PROBLEM REQUIREMENTS. Return the lines below word for word, leaving out the pictures.

[Item-finding records]

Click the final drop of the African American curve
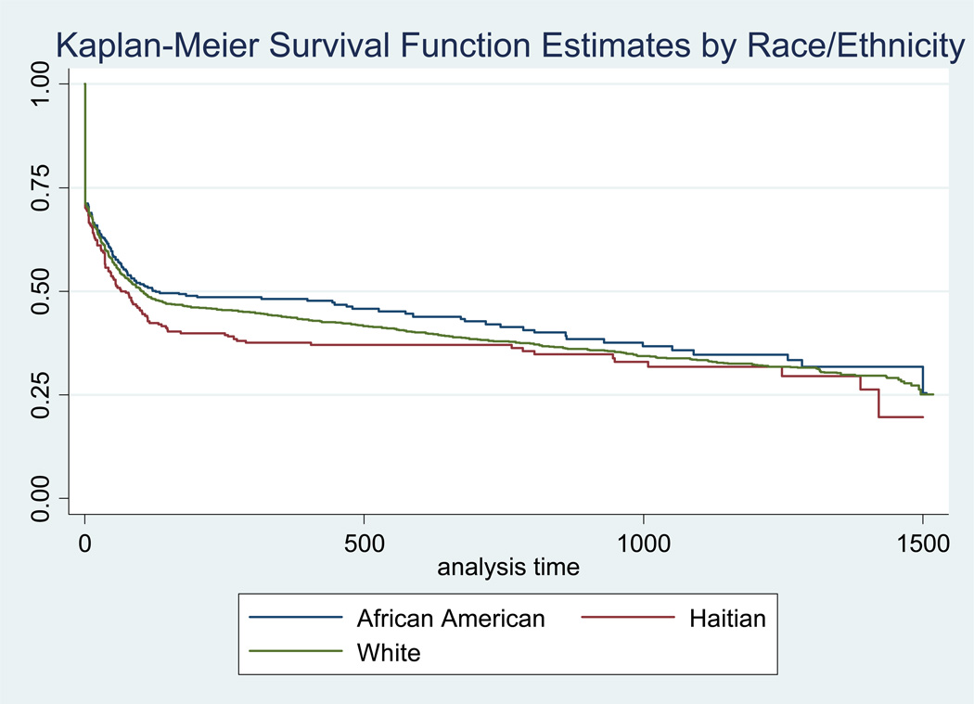Viewport: 974px width, 704px height. [x=923, y=379]
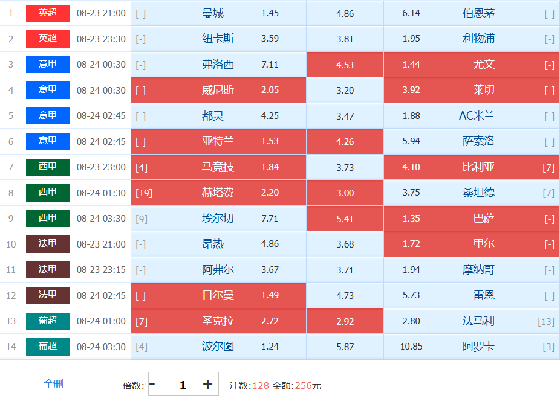Increase the 倍数 multiplier with plus button
This screenshot has height=396, width=560.
coord(210,384)
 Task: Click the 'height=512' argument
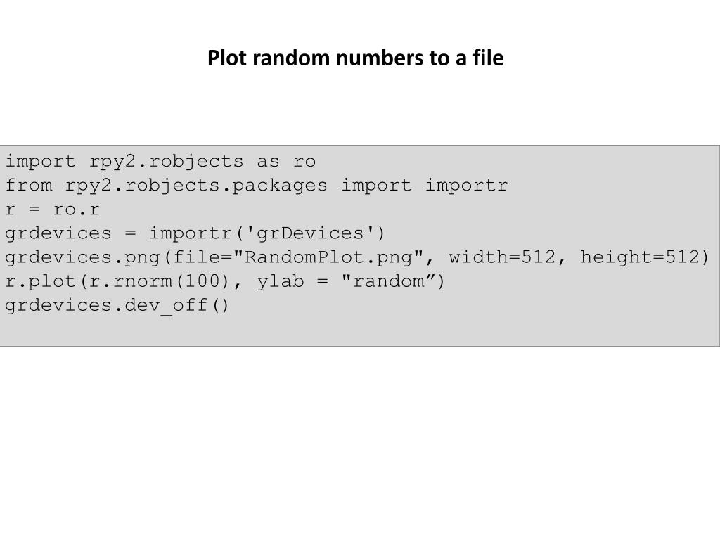[640, 257]
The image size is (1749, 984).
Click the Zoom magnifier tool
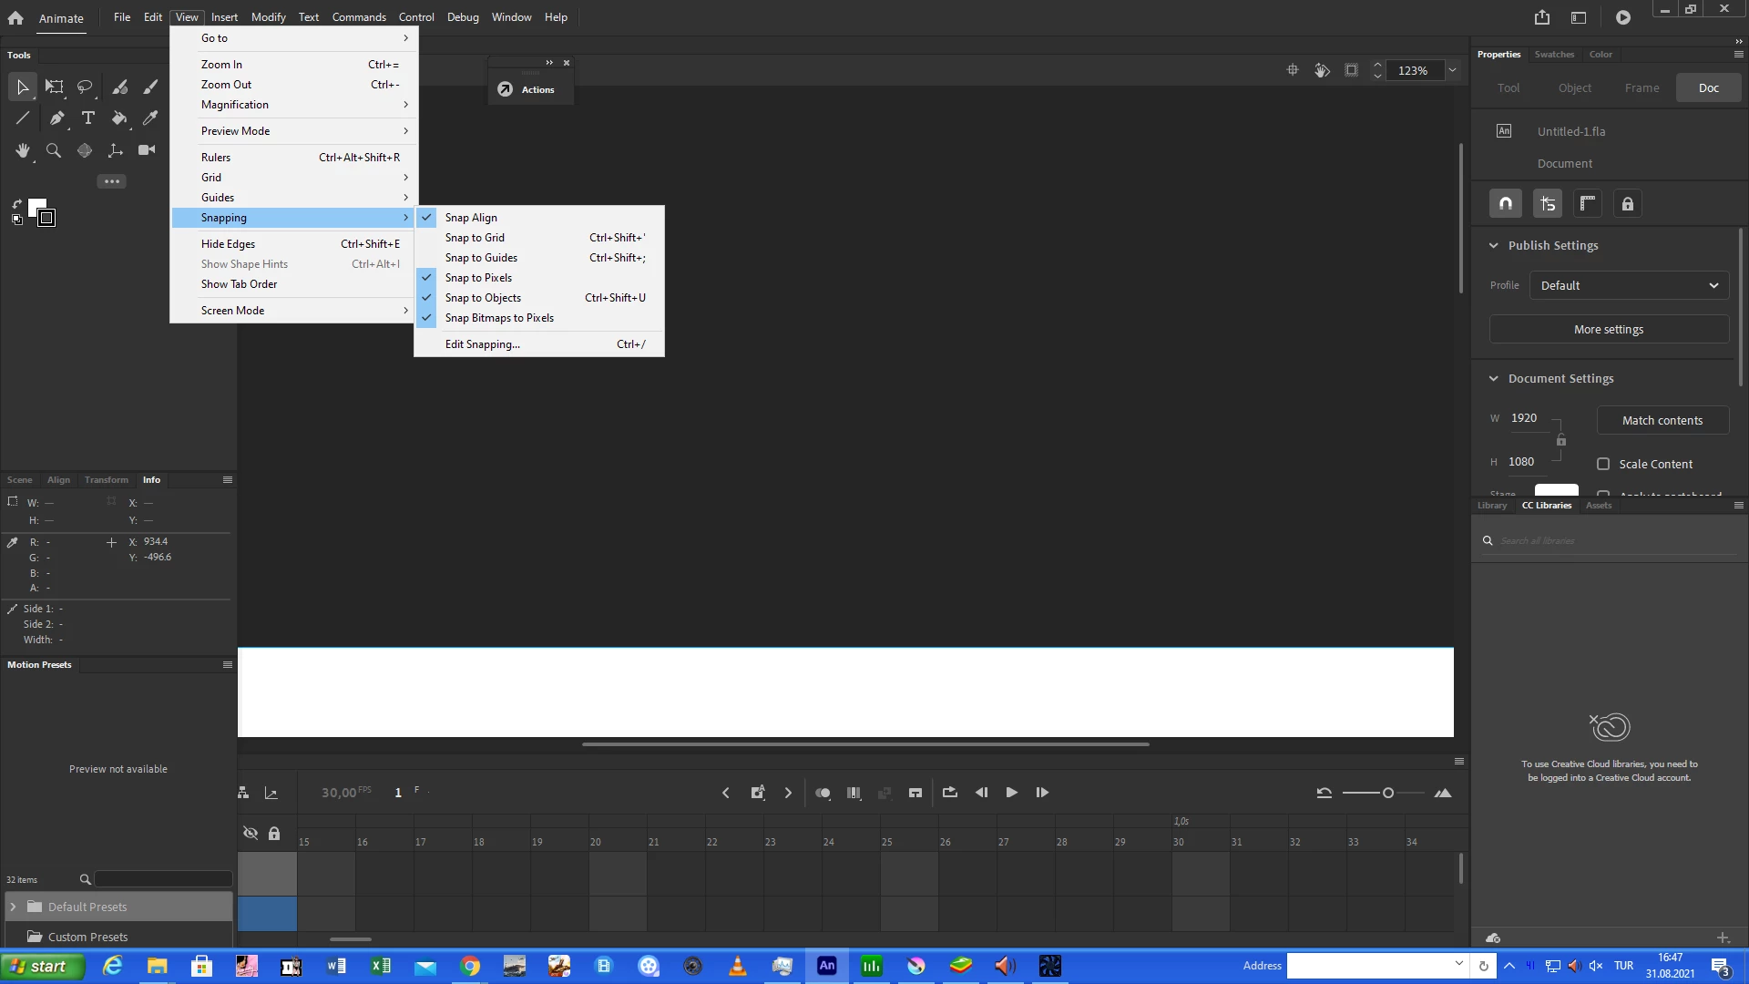click(54, 150)
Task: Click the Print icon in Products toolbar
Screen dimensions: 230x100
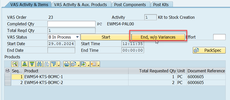Action: 67,64
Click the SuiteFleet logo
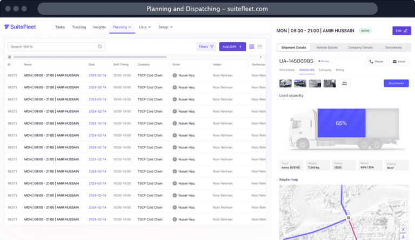415x240 pixels. click(x=24, y=27)
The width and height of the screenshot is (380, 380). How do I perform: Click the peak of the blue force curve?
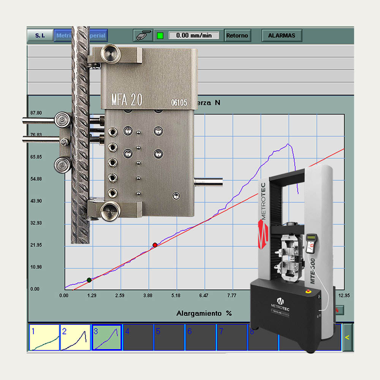pyautogui.click(x=288, y=144)
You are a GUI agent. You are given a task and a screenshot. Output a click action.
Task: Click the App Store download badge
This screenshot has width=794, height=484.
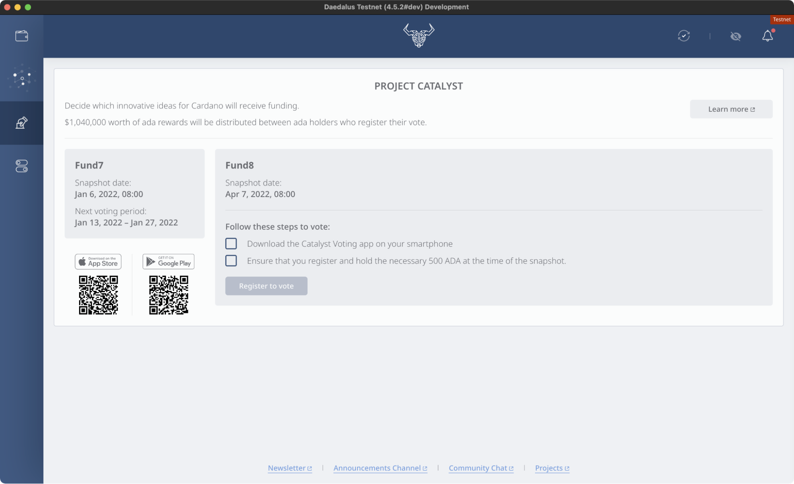click(98, 262)
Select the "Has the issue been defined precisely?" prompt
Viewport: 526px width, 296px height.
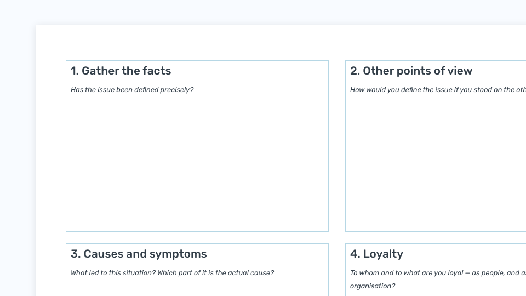(x=132, y=90)
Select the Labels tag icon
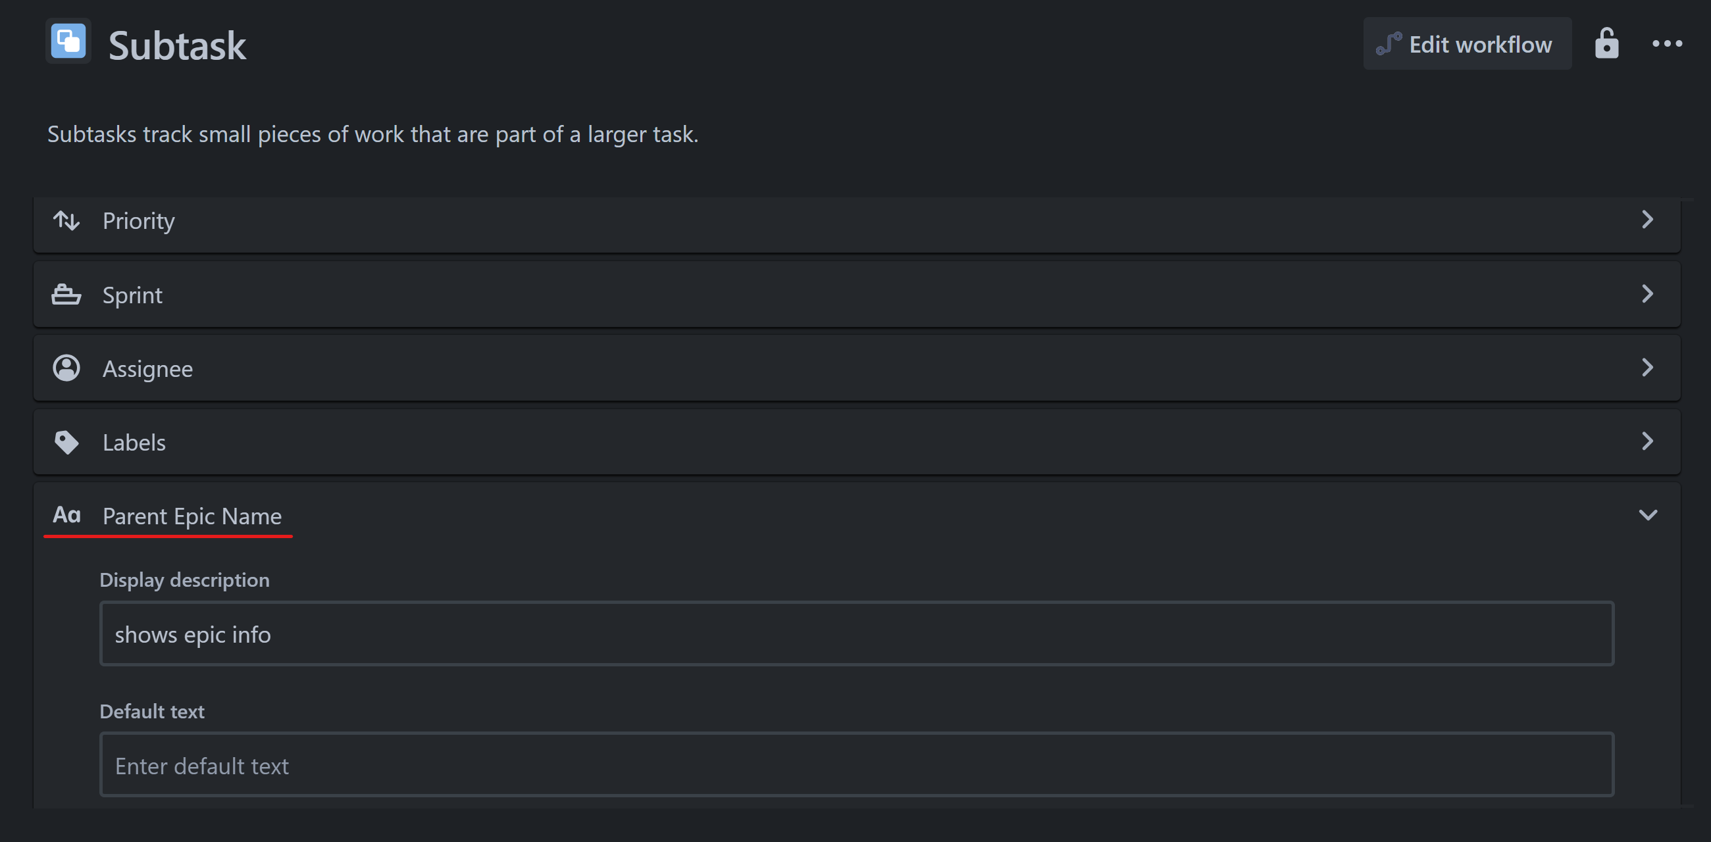The image size is (1711, 842). (66, 442)
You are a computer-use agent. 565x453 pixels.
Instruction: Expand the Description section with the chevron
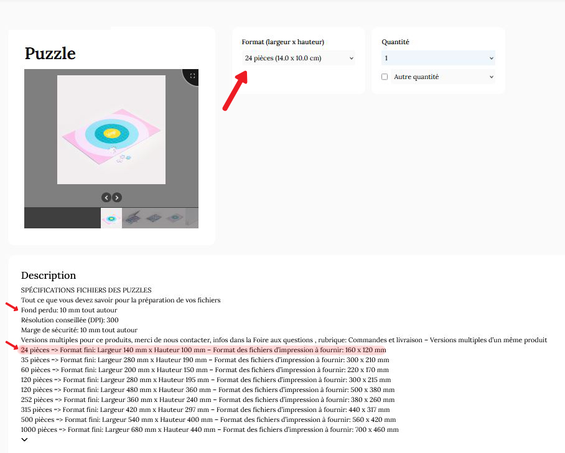click(25, 440)
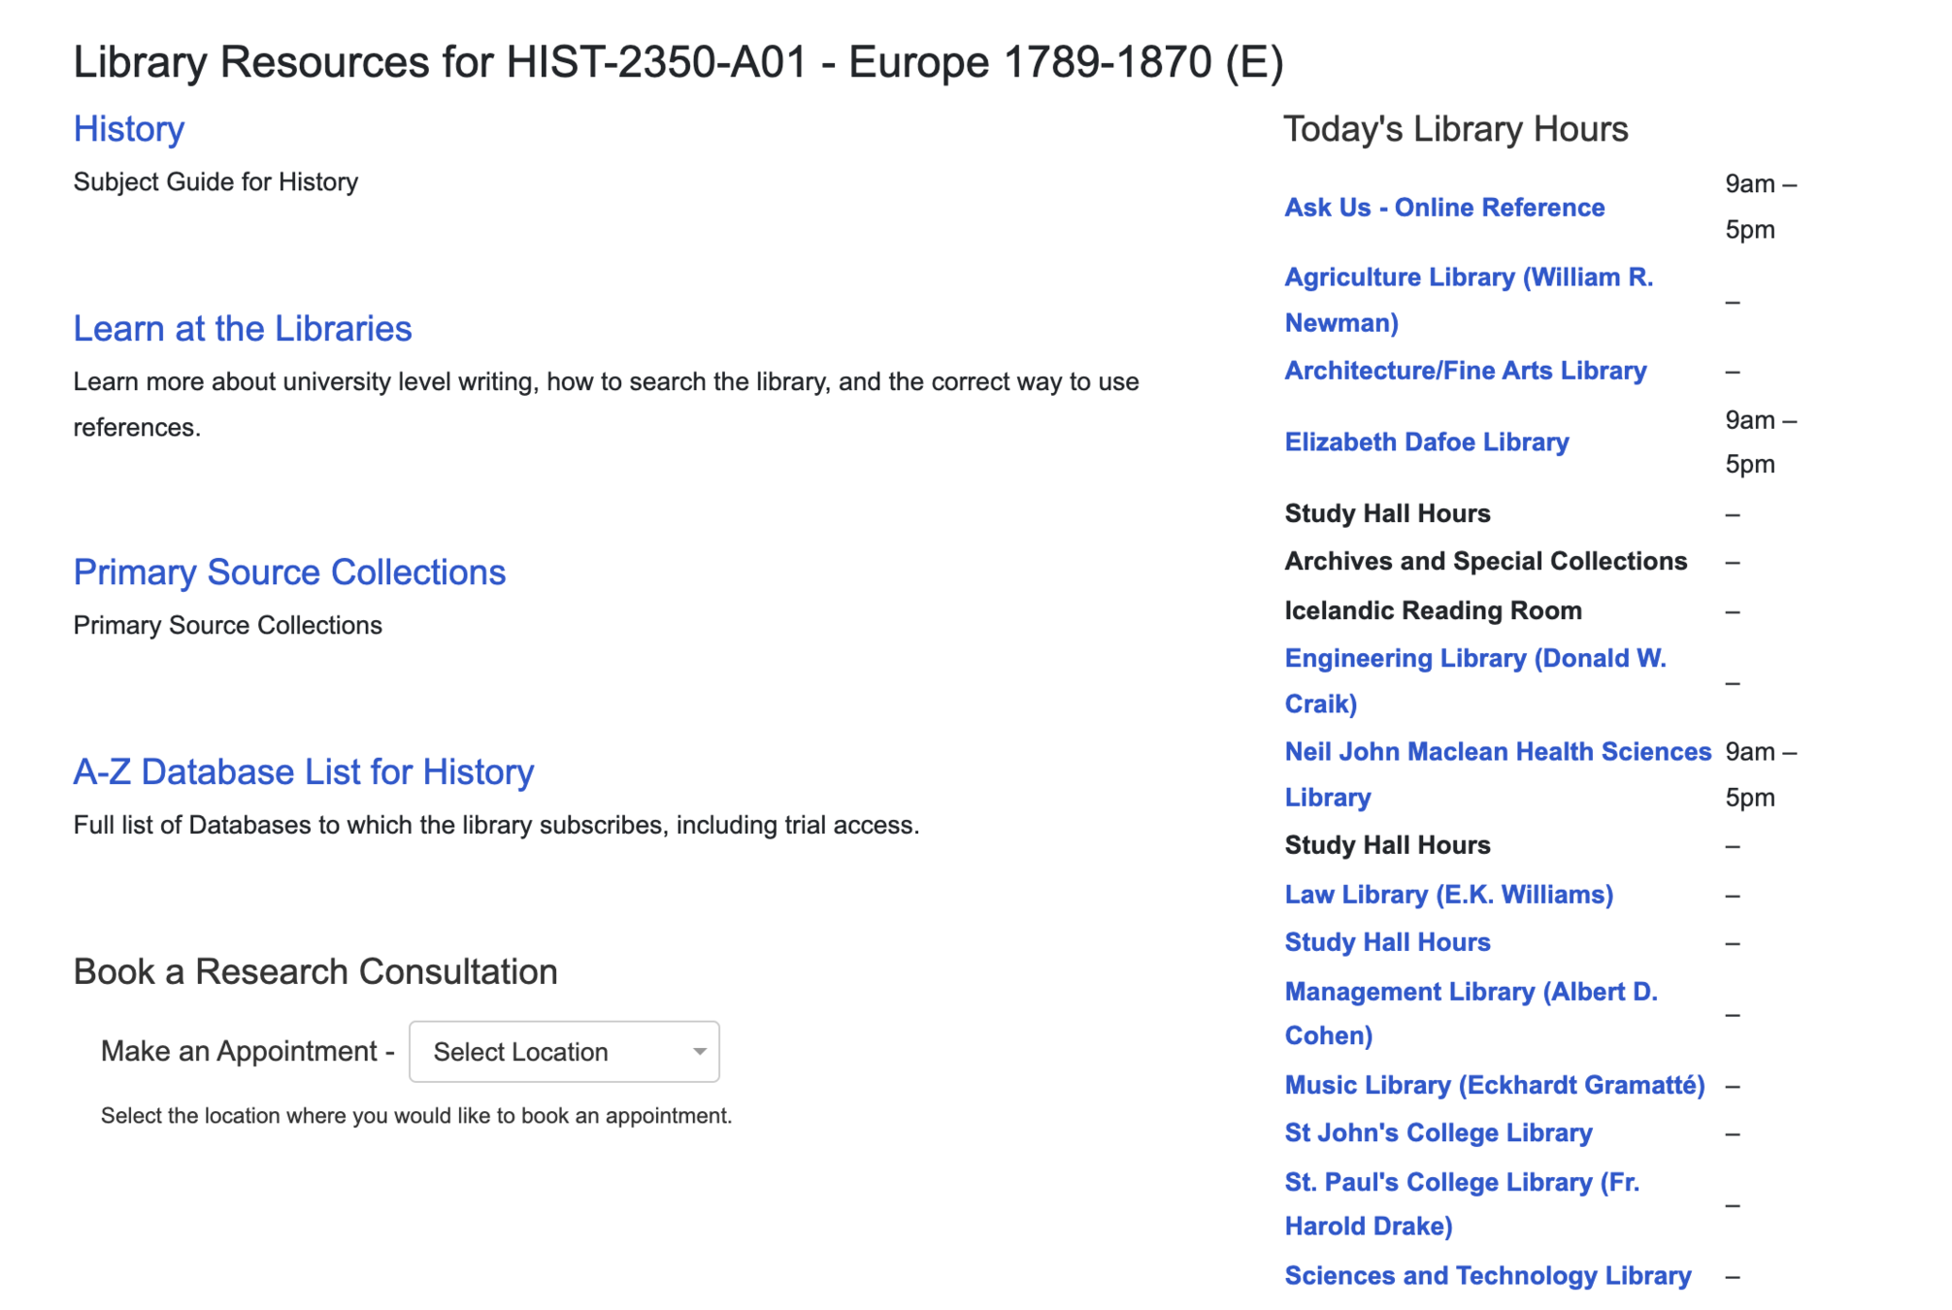Image resolution: width=1952 pixels, height=1310 pixels.
Task: Click Sciences and Technology Library link
Action: (1487, 1276)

RESULT FOR THIS TASK.
Click the final drop of the African American curve
Viewport: 974px width, 704px height. [x=923, y=379]
Increase the 倍数 multiplier with plus button
This screenshot has height=396, width=560.
coord(210,384)
 Task: Click the 'height=512' argument
[640, 257]
The image size is (1749, 984).
Click the Zoom magnifier tool
click(54, 150)
Task: Click the Print icon in Products toolbar
Screen dimensions: 230x100
Action: 67,64
Click the SuiteFleet logo
415x240 pixels. click(x=24, y=27)
The width and height of the screenshot is (380, 380). How do I perform: Click the peak of the blue force curve?
pyautogui.click(x=288, y=144)
You are a GUI agent. You are given a task and a screenshot. Output a click action.
Task: Click the App Store download badge
This screenshot has width=794, height=484.
click(98, 262)
Select the "Has the issue been defined precisely?" prompt
Viewport: 526px width, 296px height.
(x=132, y=90)
Select the Labels tag icon
The image size is (1711, 842). (66, 442)
You are a computer-use agent. 565x453 pixels.
Instruction: Expand the Description section with the chevron
click(25, 440)
Image resolution: width=1952 pixels, height=1310 pixels.
Task: Click Sciences and Technology Library link
Action: (1487, 1276)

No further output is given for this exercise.